Extract slug from `href=".../project/SLUG/"`.
### Cuisine
```html
CUISINE: AMERICAN COMFORT FOOD
```
Often inside `<strong>` or `<em>` tags. Extract uppercase text after "CUISINE:".
Apply `.ToTitleCase()` for proper formatting.
### Phone
Area codes: 509 (Spokane area) or 208 (Idaho/CDA area)
Pattern: `(509) 555-1234` or `(208) 555-1234`
Regex: `\((?:208|509)\) \d{3}-\d{4}`
### Hours
```
Menu served 5pm-9pm nightly
Menu served Thursday-Sunday, 5-9pm
```
Regex: `Menu served [^<]+`
### Area
Look for area keywords (ALL CAPS in source) anywhere in the HTML:
- DOWNTOWN, NORTH SPOKANE, SOUTH SPOKANE, WEST SPOKANE, SPOKANE VALLEY
- AIRWAY HEIGHTS, LIBERTY LAKE, COEUR D'ALENE, POST FALLS, HAYDEN, ATHOL, WORLEY
Default to ["Downtown"] if nothing matched.
Some restaurants appear in multiple areas — collect all matches.
---
## Dietary Tag Filtering
Skip these as dish names — they appear in `<strong>` but are dietary labels, not dish names:
- GF (gluten free)
- GFA (gluten free available)
- V, V+ (vegetarian, vegan)
- DF, DFA (dairy free, dairy free available)
- V:, V+A (legend lines)
- 2025 (year marker some restaurants include)
- Drink (some restaurants label beverage course)
Full regex: `^(GF|GFA|V\+?|DF|DFA|V:|2025|Drink|V\+A)$`
Also skip names matching `^[A-Z]{1,3}:` (legend lines like "GF: Gluten Free")
Also skip names shorter than 3 chars or longer than 80 chars.
---
## Restaurants by Known HTML Style (2025)

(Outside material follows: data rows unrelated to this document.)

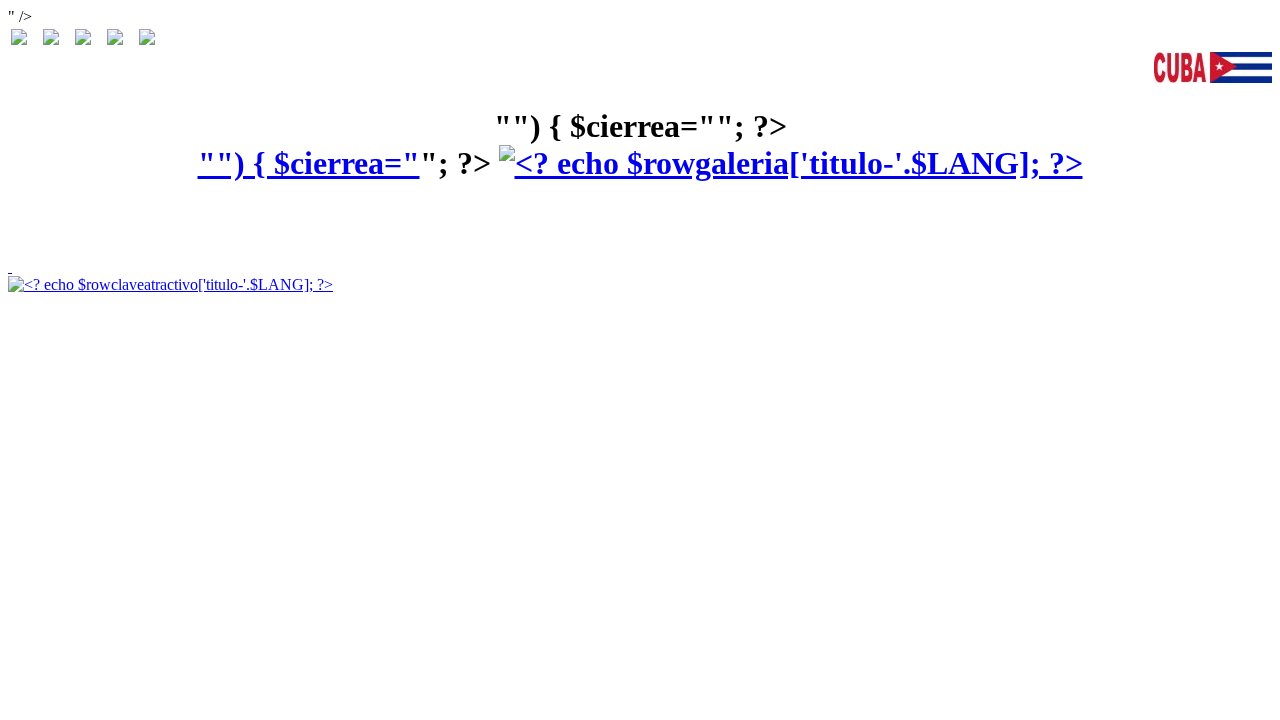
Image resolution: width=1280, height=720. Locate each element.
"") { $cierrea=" (309, 163)
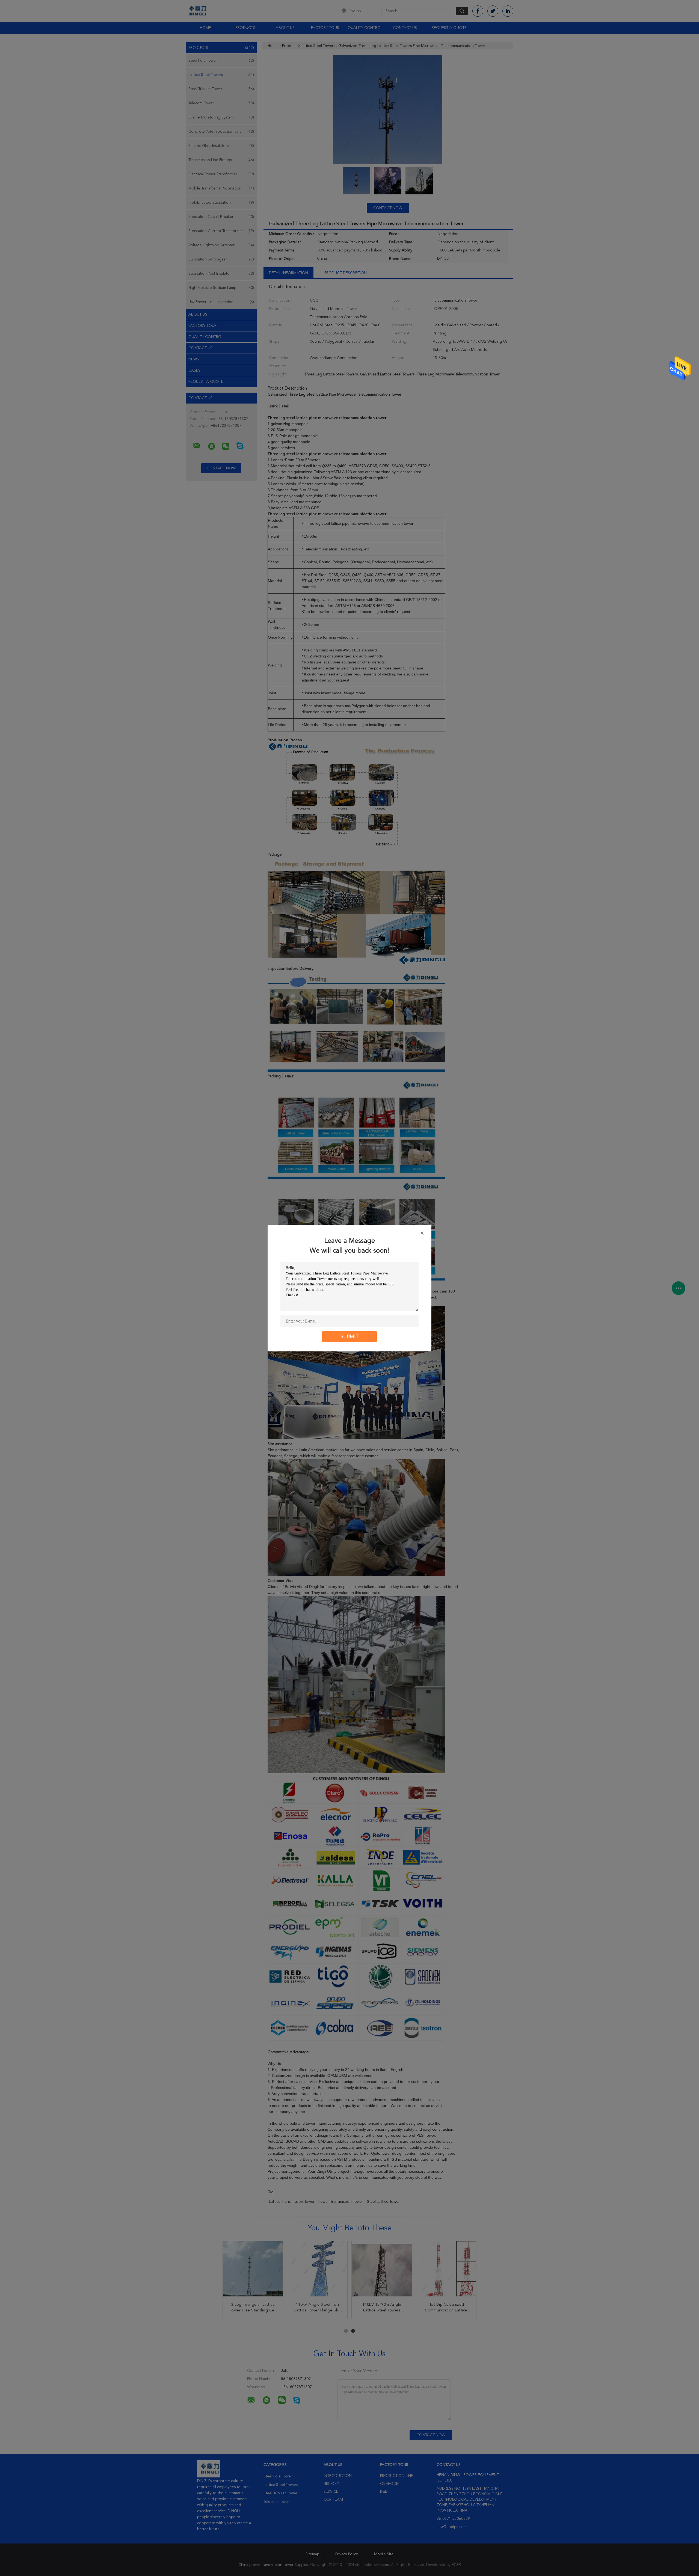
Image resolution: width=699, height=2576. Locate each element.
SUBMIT (349, 1336)
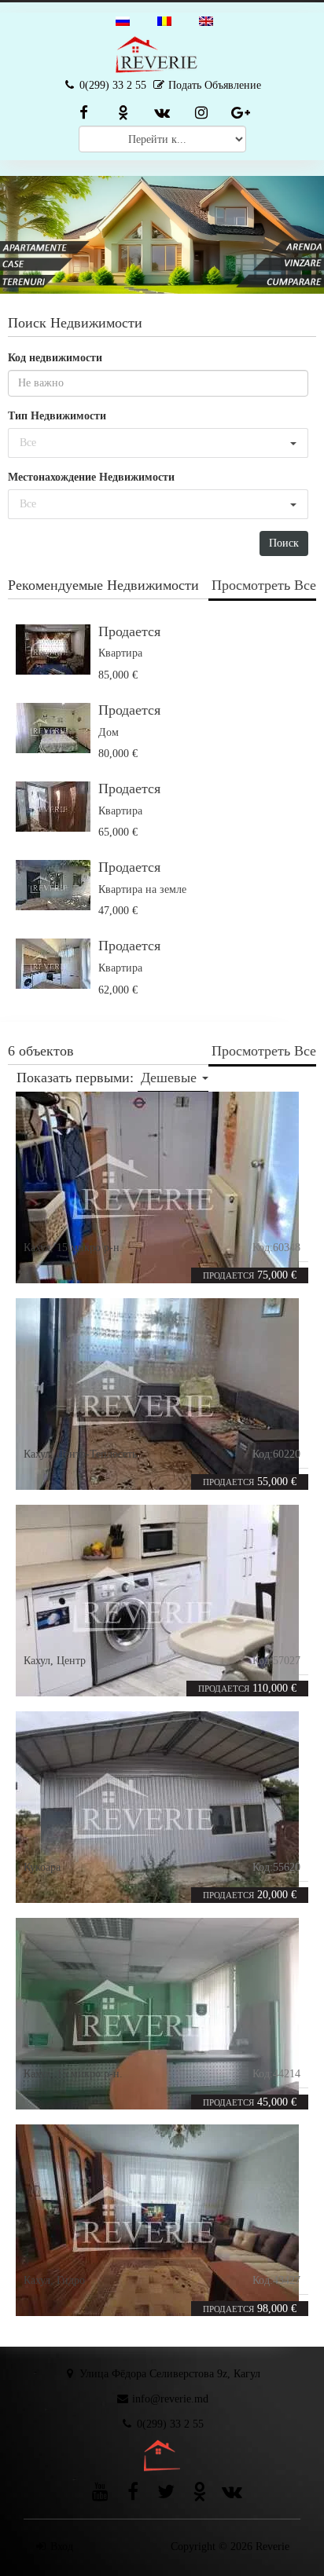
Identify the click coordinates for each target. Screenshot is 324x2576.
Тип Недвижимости (57, 416)
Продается (129, 631)
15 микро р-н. (90, 1247)
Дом (108, 732)
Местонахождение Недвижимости (91, 477)
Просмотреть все (264, 585)
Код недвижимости (55, 358)
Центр (71, 1661)
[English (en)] (206, 20)
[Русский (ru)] (122, 20)
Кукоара (42, 1867)
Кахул (37, 1247)
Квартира (120, 653)
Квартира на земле (142, 889)
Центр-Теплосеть (97, 1454)
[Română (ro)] (164, 20)
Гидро (71, 2280)
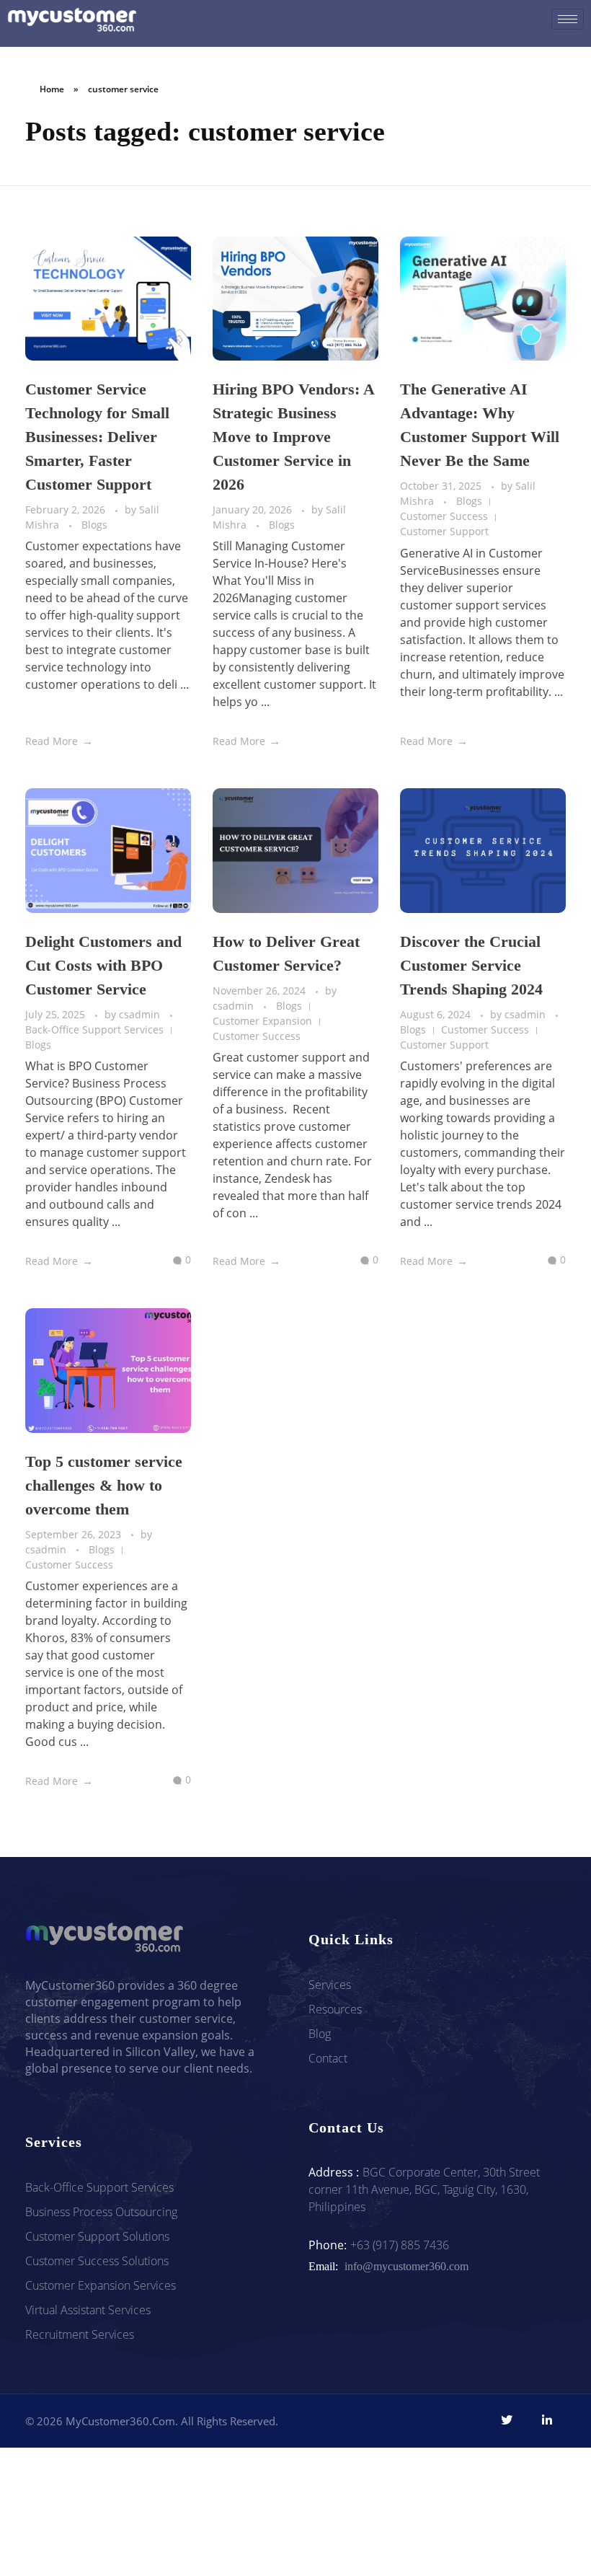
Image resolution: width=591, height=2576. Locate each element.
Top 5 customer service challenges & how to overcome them (103, 1485)
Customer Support (444, 531)
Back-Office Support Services (94, 1029)
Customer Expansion (262, 1021)
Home (52, 89)
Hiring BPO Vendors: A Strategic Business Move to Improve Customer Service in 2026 (293, 436)
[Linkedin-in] (547, 2419)
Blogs (94, 524)
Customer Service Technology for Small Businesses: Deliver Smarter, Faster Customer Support (97, 436)
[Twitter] (507, 2419)
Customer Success (444, 516)
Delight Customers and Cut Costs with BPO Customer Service (103, 965)
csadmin (141, 1014)
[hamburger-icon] (567, 19)
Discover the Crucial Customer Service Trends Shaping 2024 (471, 965)
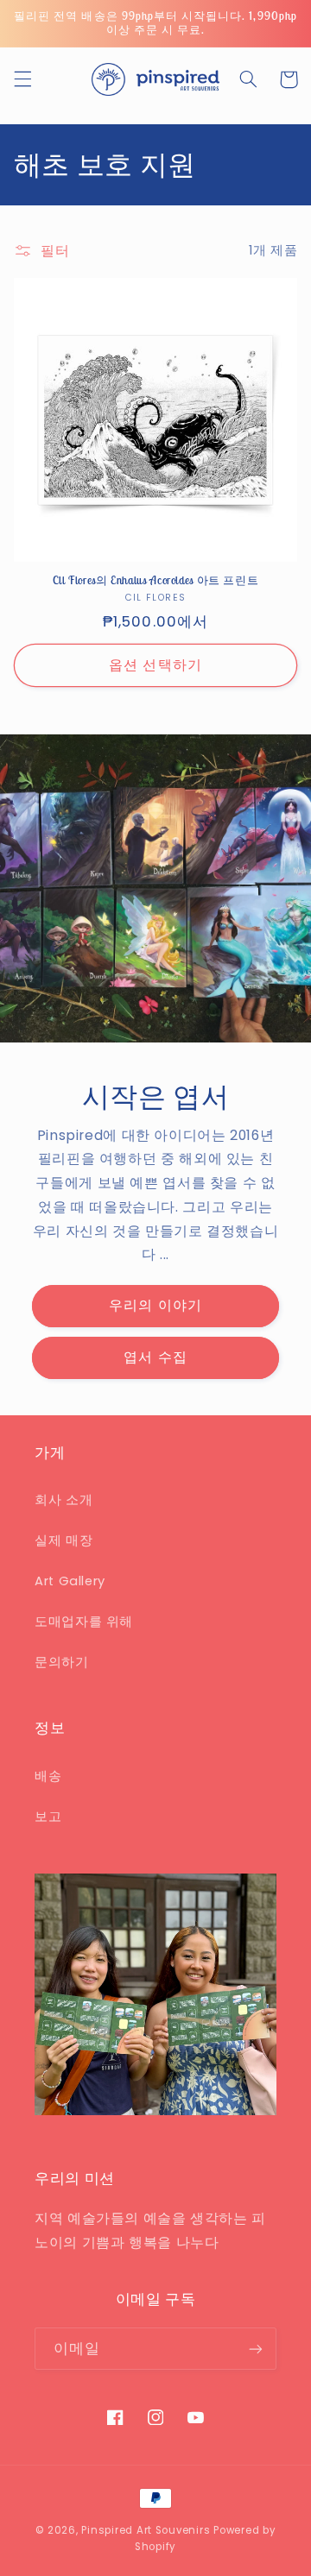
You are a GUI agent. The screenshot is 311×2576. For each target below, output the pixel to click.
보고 (48, 1816)
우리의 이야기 (155, 1305)
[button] (22, 79)
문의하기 (62, 1662)
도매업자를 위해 (84, 1621)
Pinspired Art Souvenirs (145, 2530)
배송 (48, 1776)
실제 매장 (63, 1540)
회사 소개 (63, 1499)
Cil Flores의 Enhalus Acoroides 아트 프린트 (156, 581)
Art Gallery (70, 1581)
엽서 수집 (155, 1357)
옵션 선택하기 (155, 665)
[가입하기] (256, 2348)
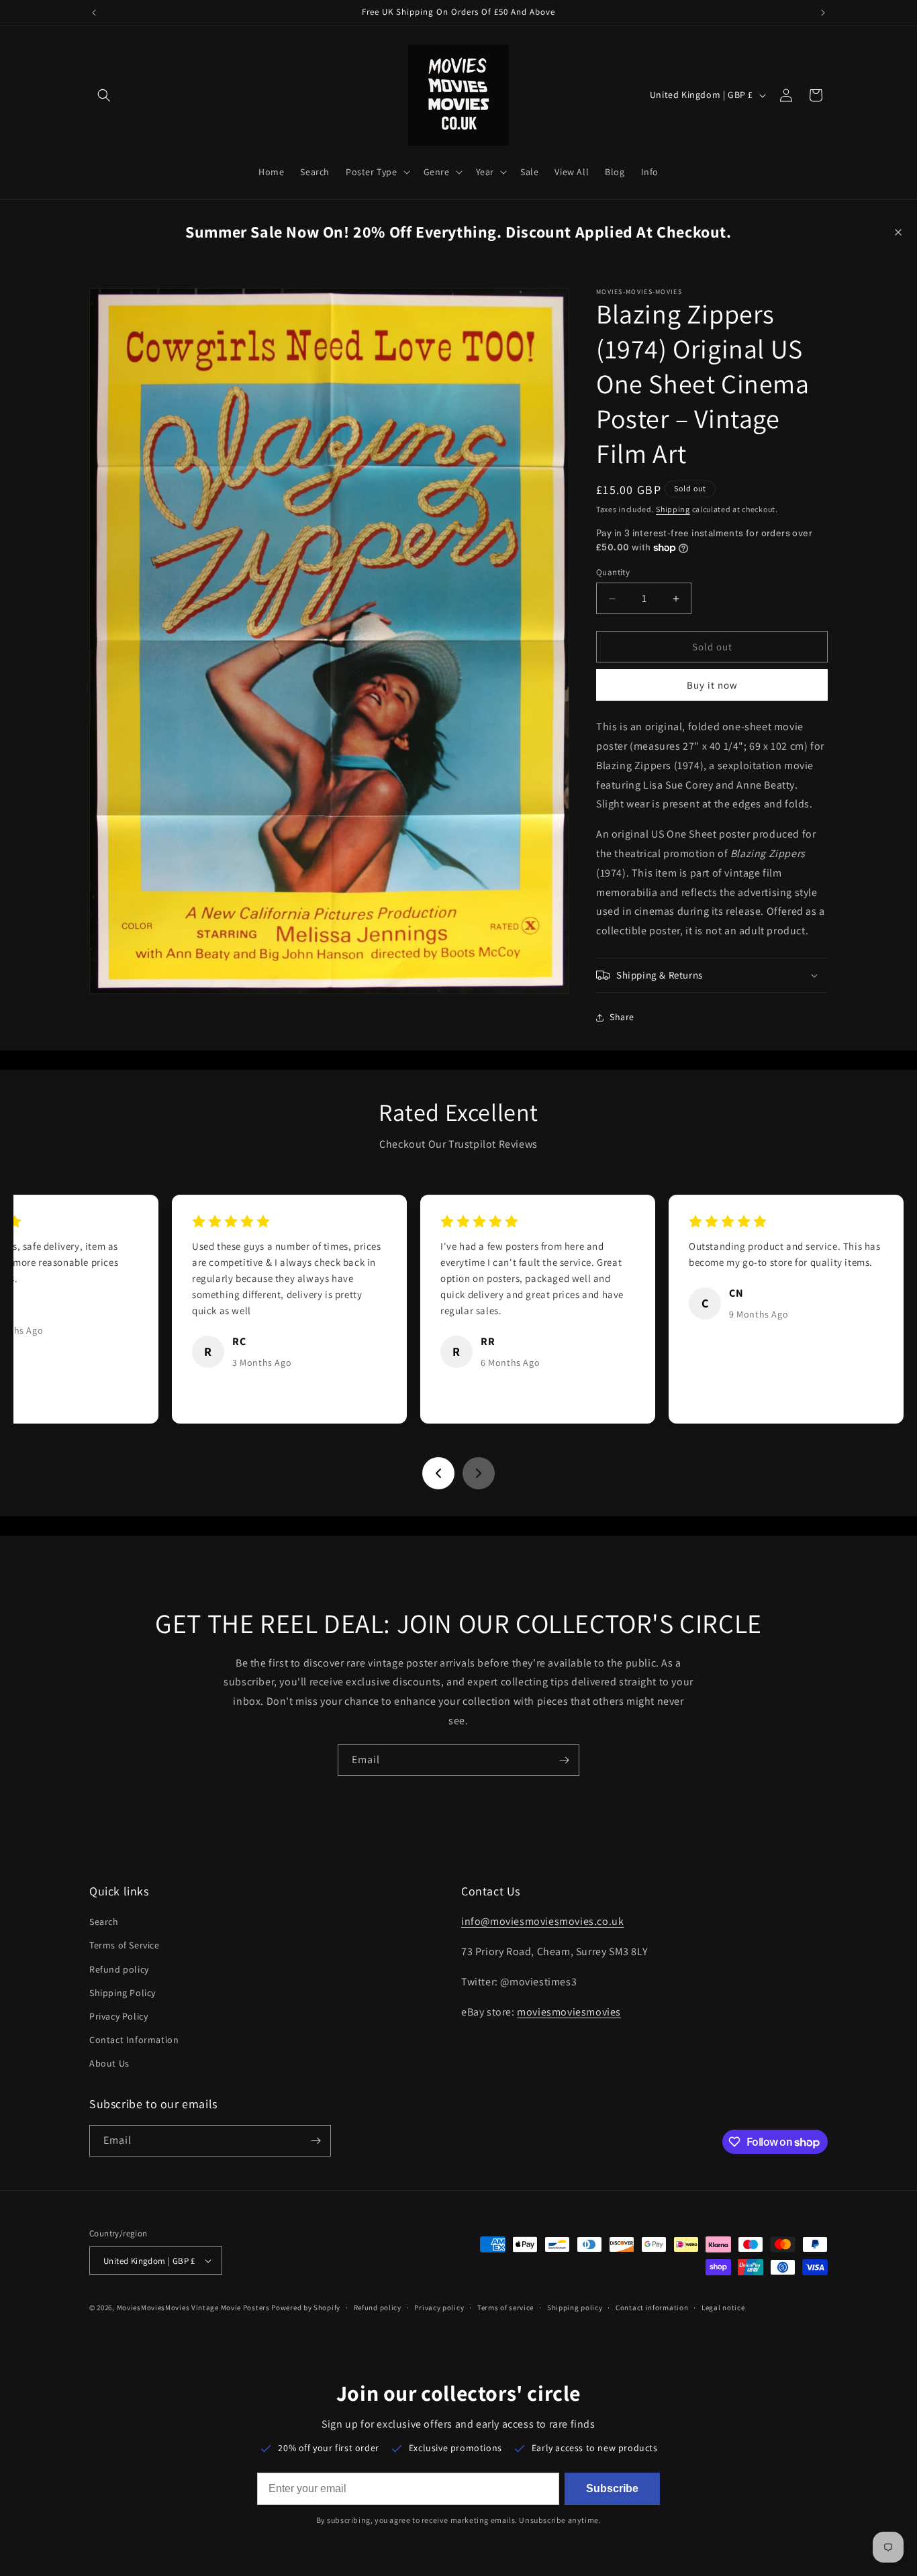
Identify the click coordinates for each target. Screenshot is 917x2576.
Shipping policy (575, 2307)
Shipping (673, 509)
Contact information (652, 2307)
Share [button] (622, 1017)
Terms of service (505, 2307)
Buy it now (712, 685)
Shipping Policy (122, 1993)
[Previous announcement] (94, 13)
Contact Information (134, 2040)
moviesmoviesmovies (569, 2012)
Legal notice (723, 2307)
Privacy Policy (118, 2016)
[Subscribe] (564, 1760)
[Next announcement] (823, 13)
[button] (104, 95)
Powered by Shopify (305, 2307)
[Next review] (479, 1473)
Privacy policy (439, 2307)
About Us (109, 2063)
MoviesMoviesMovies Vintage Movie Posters (193, 2307)
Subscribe (612, 2488)
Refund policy (119, 1969)
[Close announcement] (898, 232)
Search (104, 1922)
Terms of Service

**Layout B (same-block)**: tavolata, durkins, table13, terraza, and others
**Style 2 (`<b>` tags)**: indiahouse, lebanon, karma, ponderosa, collectivekitchen, dryfly, masselowslounge, vieuxcarre, wileys, osprey, shawnodonnells, ganderryegrass
**Style 3 (`<b>`+`<strong>` combo)**: 1898
Note: These styles may change year to year as restaurants update their pages.
Always check a few representative pages before assuming the same structure applies.
---
## JS-Only Pages (no static HTML menu content)
These restaurants had no recoverable menu data from any Wayback snapshot in 2025:
heritage, kismet, littlenoodle, macdaddys, purgatory, redtail, republickitchen, republicpi, vicinopizza
Their pages are fully JS-rendered — the static HTML captured by Wayback Machine
shows the page shell but not the menu content. For future years, these may or may not
have static caches depending on server-side rendering changes.